La mort i la primavera [La muerte y la primavera] (1986)

Maria Bohigas

“Todo lo que me han dicho de La mort i la primavera me ha intrigado bastante, de modo que estoy con muchas ganas de leerlo. Quizás es una obra maestra (de la autora de La plaça del Diamant se puede esperar todo), quizás es una equivocación de pies a cabeza. Lo que usted me ha dicho me hace temer que no se haya emprendido un asunto irreal, sin ninguna relación con la gente de carne y hueso y sus auténticos problemas, es decir, al revés de La plaça del Diamant, escribe a Rodoreda su editor Joan Sales en diciembre de 1961. Irreal, irrealista, mágica, o aun novela del delirio, inspirada en pueblos primitivos, o prehistóricos, o exóticos, o quizás en sectas ocultistas, La mort i la primavera parece que no encuentre lugar en el banquete de los libros catalanes consagrados. […]

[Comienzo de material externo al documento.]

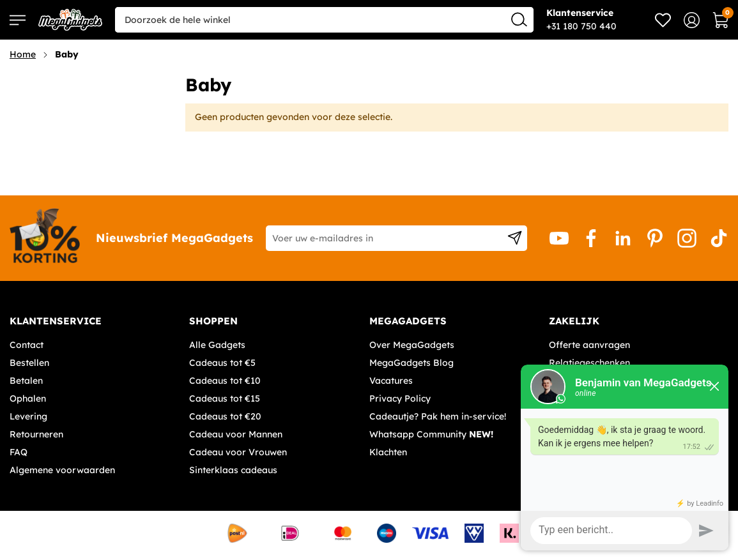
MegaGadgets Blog (411, 363)
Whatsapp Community (431, 434)
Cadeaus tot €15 (224, 398)
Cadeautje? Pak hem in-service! (438, 416)
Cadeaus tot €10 (225, 381)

No se suele insistir demasiado en el hecho que Colometa conozca lo que más se parece a la paz cerca de un hombre capado por una bala durante la guerra: ¿estamos muy lejos de los mutilados del pueblo de La mort…, donde cada año seleccionan a un hombre para tirarlo al río, condenándolo, si no muere, a vivir mutilado? El objetivo del rito es el mantenimiento del orden en el pueblo, un orden dado una vez para siempre y que no sufre cambios. Hacerlo lleva directamente a la jaula del preso, de donde no se sale mientras no se haya perdido el uso de la palabra. “¡El preso relincha!”, grita el pueblo, señal de que ha pasado el peligro; el hombre es por fin una bestia mansa. Imponer un orden que se quiere inmutable, enviar inocentes a la muerte con el fin de mantenerlo, castigar al disidente con tratos que deshumanizan: ¿estemas muy lejos de los auténticos problemas de la gente de carne y hueso? Rodoreda, escritora catalana exiliada, no llegó a América; vivió una segunda guerra en Francia, y, desde París, el retorno de los deportados. ¿Cuáles eran los problemas que ella debía considerar auténticos?

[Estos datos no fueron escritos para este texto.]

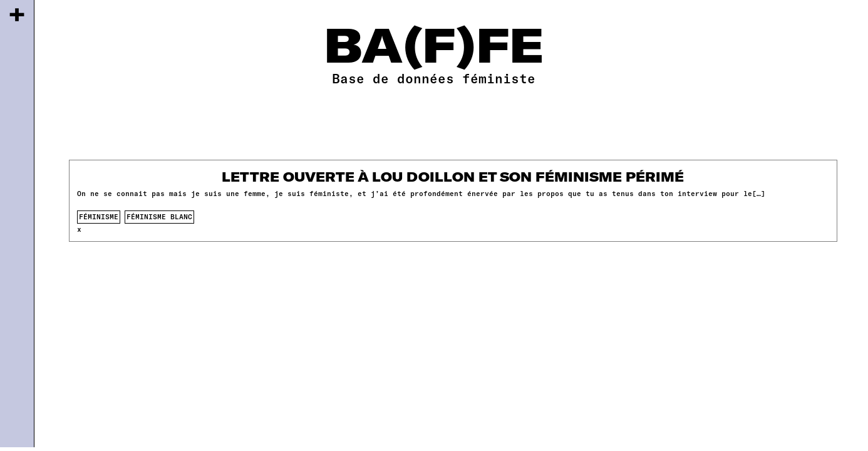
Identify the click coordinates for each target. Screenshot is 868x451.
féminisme (98, 216)
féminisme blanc (159, 216)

“Alrededor de la gente de mi época hay una intensa circulación de sangre y de muertes”, escribió en el prólogo de Quanta, quanta guerra…. Las creencias y leyes del pueblo de La mort… giran entorno de la sangre y la muerte. El factor que introduce el desorden es la forma de morir, y la primera transgresión que comete el protagonista es contra la muerte ritual: abre los armarios donde los adultos encierran a los niños antes de celebrar la bacanal que acompaña el rito de rellenar de cemento la boca de un hombre cuando está a punto de morir. El deseo por su madrastra lo llevará después a profanar con ella el bosque de los muertos, en una escena que se asemeja a la profanación de tumbas de Incerta glòria, y el lugar de su cortejo será el cementerio de los enterrados sin alma, o los fuera de la ley. Estos intentos de desacatar el orden no le son exclusivos, sino que “ya hacía tiempo que los jóvenes del lado del lavadero decían que había que dejar morir a la gente de su muerte”, mientras que “los viejos del matadero decían que todo tenía que ser como antes”. Hay, en La muerte…, vientos de guerra civil y aires de totalitarismo, Pero sin coordenadas históricas y geográficas, o sea, sin rasgos que los normalicen, los actos humanos aparecen como lo que son.